** start of GIVEN DATA **

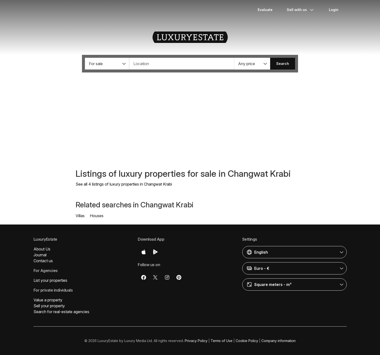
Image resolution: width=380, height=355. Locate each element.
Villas (80, 215)
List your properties (50, 280)
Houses (97, 215)
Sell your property (49, 305)
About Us (42, 249)
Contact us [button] (43, 260)
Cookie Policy (247, 341)
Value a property (48, 299)
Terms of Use (221, 341)
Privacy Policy (196, 341)
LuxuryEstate (190, 37)
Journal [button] (40, 254)
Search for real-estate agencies (61, 311)
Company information (278, 341)
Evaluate (265, 10)
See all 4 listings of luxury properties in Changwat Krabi (124, 184)
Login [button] (333, 10)
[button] (107, 64)
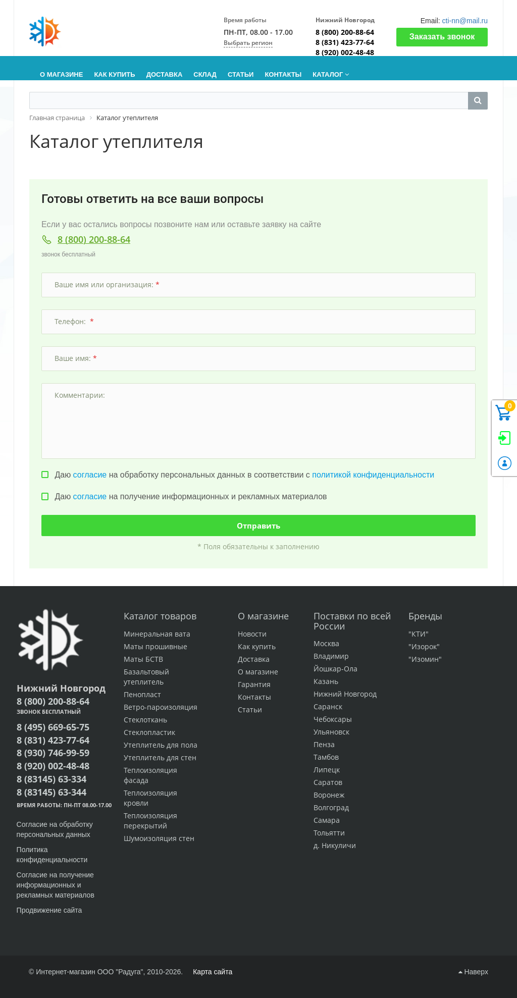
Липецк (327, 769)
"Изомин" (425, 659)
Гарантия (254, 684)
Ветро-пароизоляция (160, 707)
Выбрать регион (248, 42)
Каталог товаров (160, 616)
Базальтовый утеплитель (146, 677)
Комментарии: (81, 395)
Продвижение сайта (50, 910)
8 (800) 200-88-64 (345, 32)
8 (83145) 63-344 (51, 792)
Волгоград (331, 807)
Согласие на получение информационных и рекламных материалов (55, 885)
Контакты (254, 697)
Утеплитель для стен (160, 757)
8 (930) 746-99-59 (53, 753)
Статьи (250, 709)
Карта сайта (212, 972)
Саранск (328, 706)
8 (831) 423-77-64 (345, 42)
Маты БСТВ (143, 659)
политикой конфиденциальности (373, 474)
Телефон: (74, 321)
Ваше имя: (76, 358)
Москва (326, 643)
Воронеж (329, 795)
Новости (252, 634)
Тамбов (326, 757)
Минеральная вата (157, 634)
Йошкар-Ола (335, 668)
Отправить (258, 525)
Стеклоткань (145, 719)
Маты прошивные (155, 646)
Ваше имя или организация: (107, 284)
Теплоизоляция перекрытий (150, 820)
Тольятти (329, 832)
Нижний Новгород (345, 694)
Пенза (324, 744)
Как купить (257, 646)
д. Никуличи (335, 845)
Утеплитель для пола (160, 745)
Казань (326, 681)
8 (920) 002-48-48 (345, 52)
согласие (90, 474)
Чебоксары (333, 719)
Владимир (331, 656)
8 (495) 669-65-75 (53, 727)
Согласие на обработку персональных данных (55, 829)
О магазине (263, 616)
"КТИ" (418, 634)
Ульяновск (331, 732)
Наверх (473, 972)
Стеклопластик (149, 732)
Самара (327, 820)
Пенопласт (142, 694)
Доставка (254, 659)
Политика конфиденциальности (52, 855)
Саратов (328, 782)
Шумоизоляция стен (159, 838)
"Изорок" (424, 646)
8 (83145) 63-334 (51, 779)
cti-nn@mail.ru (465, 21)
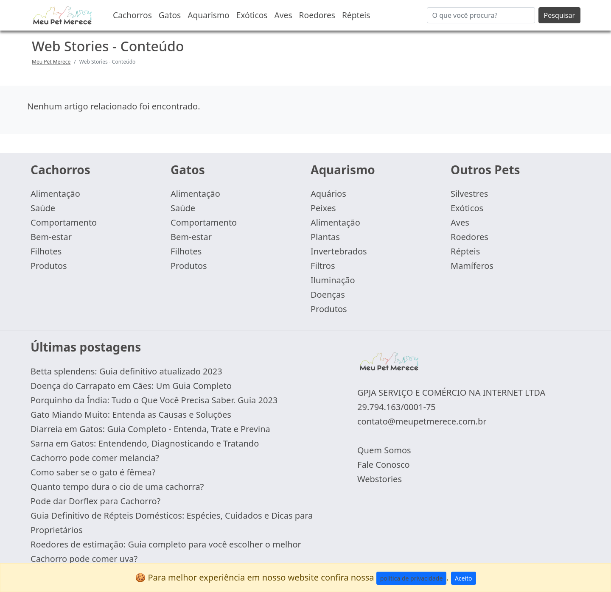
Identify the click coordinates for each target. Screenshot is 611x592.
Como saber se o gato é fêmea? (93, 472)
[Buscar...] (481, 15)
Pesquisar (559, 15)
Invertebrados (339, 251)
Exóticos (252, 15)
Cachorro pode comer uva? (84, 558)
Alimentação (55, 193)
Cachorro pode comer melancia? (95, 458)
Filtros (323, 265)
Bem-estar (51, 237)
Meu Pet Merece (51, 61)
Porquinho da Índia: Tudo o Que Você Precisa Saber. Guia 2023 (154, 400)
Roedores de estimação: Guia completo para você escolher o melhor (166, 544)
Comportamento (64, 222)
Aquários (328, 193)
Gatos (170, 15)
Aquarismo (208, 15)
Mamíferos (472, 265)
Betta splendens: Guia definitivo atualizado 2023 (126, 371)
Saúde (43, 208)
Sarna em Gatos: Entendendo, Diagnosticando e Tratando (145, 443)
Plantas (325, 237)
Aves (283, 15)
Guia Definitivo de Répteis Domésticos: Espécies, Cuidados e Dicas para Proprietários (172, 523)
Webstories (379, 479)
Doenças (328, 294)
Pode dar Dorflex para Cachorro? (95, 501)
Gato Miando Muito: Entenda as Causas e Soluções (131, 414)
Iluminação (333, 280)
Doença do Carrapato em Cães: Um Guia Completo (131, 385)
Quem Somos (384, 450)
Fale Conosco (383, 464)
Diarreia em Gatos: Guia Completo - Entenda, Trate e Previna (150, 429)
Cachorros (132, 15)
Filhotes (46, 251)
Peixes (323, 208)
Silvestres (469, 193)
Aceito (463, 578)
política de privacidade (411, 578)
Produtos (49, 265)
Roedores (317, 15)
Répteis (356, 15)
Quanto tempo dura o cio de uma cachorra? (117, 486)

** end of GIVEN DATA **

Put every line of the data above into a Markdown table with a Row column for the row number and a Text column for the line, leaving out blank lines and the pictures.

RESULT BELOW:
| Row | Text |
|---|---|
| 1 | Image resolution: width=380, height=355. Locate each element. |
| 2 | Villas (80, 215) |
| 3 | List your properties (50, 280) |
| 4 | Houses (97, 215) |
| 5 | Sell your property (49, 305) |
| 6 | About Us (42, 249) |
| 7 | Contact us [button] (43, 260) |
| 8 | Cookie Policy (247, 341) |
| 9 | Value a property (48, 299) |
| 10 | Terms of Use (221, 341) |
| 11 | Privacy Policy (196, 341) |
| 12 | LuxuryEstate (190, 37) |
| 13 | Journal [button] (40, 254) |
| 14 | Search for real-estate agencies (61, 311) |
| 15 | Company information (278, 341) |
| 16 | Evaluate (265, 10) |
| 17 | See all 4 listings of luxury properties in Changwat Krabi (124, 184) |
| 18 | Login [button] (333, 10) |
| 19 | [button] (107, 64) |
| 20 | Липецк (327, 769) |
| 21 | "Изомин" (425, 659) |
| 22 | Гарантия (254, 684) |
| 23 | Ветро-пароизоляция (160, 707) |
| 24 | Выбрать регион (248, 42) |
| 25 | Каталог товаров (160, 616) |
| 26 | Базальтовый утеплитель (146, 677) |
| 27 | Комментарии: (81, 395) |
| 28 | Продвижение сайта (50, 910) |
| 29 | 8 (800) 200-88-64 (345, 32) |
| 30 | 8 (83145) 63-344 (51, 792) |
| 31 | Волгоград (331, 807) |
| 32 | Согласие на получение информационных и рекламных материалов (55, 885) |
| 33 | Контакты (254, 697) |
| 34 | Утеплитель для стен (160, 757) |
| 35 | 8 (930) 746-99-59 (53, 753) |
| 36 | Статьи (250, 709) |
| 37 | Карта сайта (212, 972) |
| 38 | Саранск (328, 706) |
| 39 | 8 (831) 423-77-64 (345, 42) |
| 40 | Маты БСТВ (143, 659) |
| 41 | политикой конфиденциальности (373, 474) |
| 42 | Телефон: (74, 321) |
| 43 | Ваше имя: (76, 358) |
| 44 | Москва (326, 643) |
| 45 | Воронеж (329, 795) |
| 46 | Новости (252, 634) |
| 47 | Тамбов (326, 757) |
| 48 | Минеральная вата (157, 634) |
| 49 | Йошкар-Ола (335, 668) |
| 50 | Отправить (258, 525) |
| 51 | Стеклоткань (145, 719) |
| 52 | Маты прошивные (155, 646) |
| 53 | Ваше имя или организация: (107, 284) |
| 54 | Теплоизоляция перекрытий (150, 820) |
| 55 | Тольятти (329, 832) |
| 56 | Нижний Новгород (345, 694) |
| 57 | Пенза (324, 744) |
| 58 | Как купить (257, 646) |
| 59 | д. Никуличи (335, 845) |
| 60 | Утеплитель для пола (160, 745) |
| 61 | Казань (326, 681) |
| 62 | 8 (920) 002-48-48 (345, 52) |
| 63 | согласие (90, 474) |
| 64 | Чебоксары (333, 719) |
| 65 | Владимир (331, 656) |
| 66 | 8 (495) 669-65-75 (53, 727) |
| 67 | Согласие на обработку персональных данных (55, 829) |
| 68 | О магазине (263, 616) |
| 69 | "КТИ" (418, 634) |
| 70 | Ульяновск (331, 732) |
| 71 | Наверх (473, 972) |
| 72 | Стеклопластик (149, 732) |
| 73 | Самара (327, 820) |
| 74 | Пенопласт (142, 694) |
| 75 | Доставка (254, 659) |
| 76 | Политика конфиденциальности (52, 855) |
| 77 | Саратов (328, 782) |
| 78 | Шумоизоляция стен (159, 838) |
| 79 | "Изорок" (424, 646) |
| 80 | 8 (83145) 63-334 (51, 779) |
| 81 | cti-nn@mail.ru (465, 21) |
| 82 | Identify the click coordinates for each target. Screenshot is 611x592. |
| 83 | Como saber se o gato é fêmea? (93, 472) |
| 84 | [Buscar...] (481, 15) |
| 85 | Pesquisar (559, 15) |
| 86 | Invertebrados (339, 251) |
| 87 | Exóticos (252, 15) |
| 88 | Cachorro pode comer uva? (84, 558) |
| 89 | Alimentação (55, 193) |
| 90 | Cachorro pode comer melancia? (95, 458) |
| 91 | Filtros (323, 265) |
| 92 | Bem-estar (51, 237) |
| 93 | Meu Pet Merece (51, 61) |
| 94 | Porquinho da Índia: Tudo o Que Você Precisa Saber. Guia 2023 (154, 400) |
| 95 | Roedores de estimação: Guia completo para você escolher o melhor (166, 544) |
| 96 | Comportamento (64, 222) |
| 97 | Aquários (328, 193) |
| 98 | Gatos (170, 15) |
| 99 | Aquarismo (208, 15) |
| 100 | Mamíferos (472, 265) |
| 101 | Betta splendens: Guia definitivo atualizado 2023 (126, 371) |
| 102 | Saúde (43, 208) |
| 103 | Sarna em Gatos: Entendendo, Diagnosticando e Tratando (145, 443) |
| 104 | Plantas (325, 237) |
| 105 | Aves (283, 15) |
| 106 | Guia Definitivo de Répteis Domésticos: Espécies, Cuidados e Dicas para Proprietários (172, 523) |
| 107 | Webstories (379, 479) |
| 108 | Doenças (328, 294) |
| 109 | Pode dar Dorflex para Cachorro? (95, 501) |
| 110 | Gato Miando Muito: Entenda as Causas e Soluções (131, 414) |
| 111 | Iluminação (333, 280) |
| 112 | Doença do Carrapato em Cães: Um Guia Completo (131, 385) |
| 113 | Quem Somos (384, 450) |
| 114 | Fale Conosco (383, 464) |
| 115 | Diarreia em Gatos: Guia Completo - Entenda, Trate e Previna (150, 429) |
| 116 | Cachorros (132, 15) |
| 117 | Filhotes (46, 251) |
| 118 | Peixes (323, 208) |
| 119 | Silvestres (469, 193) |
| 120 | Aceito (463, 578) |
| 121 | política de privacidade (411, 578) |
| 122 | Produtos (49, 265) |
| 123 | Roedores (317, 15) |
| 124 | Répteis (356, 15) |
| 125 | Quanto tempo dura o cio de uma cachorra? (117, 486) |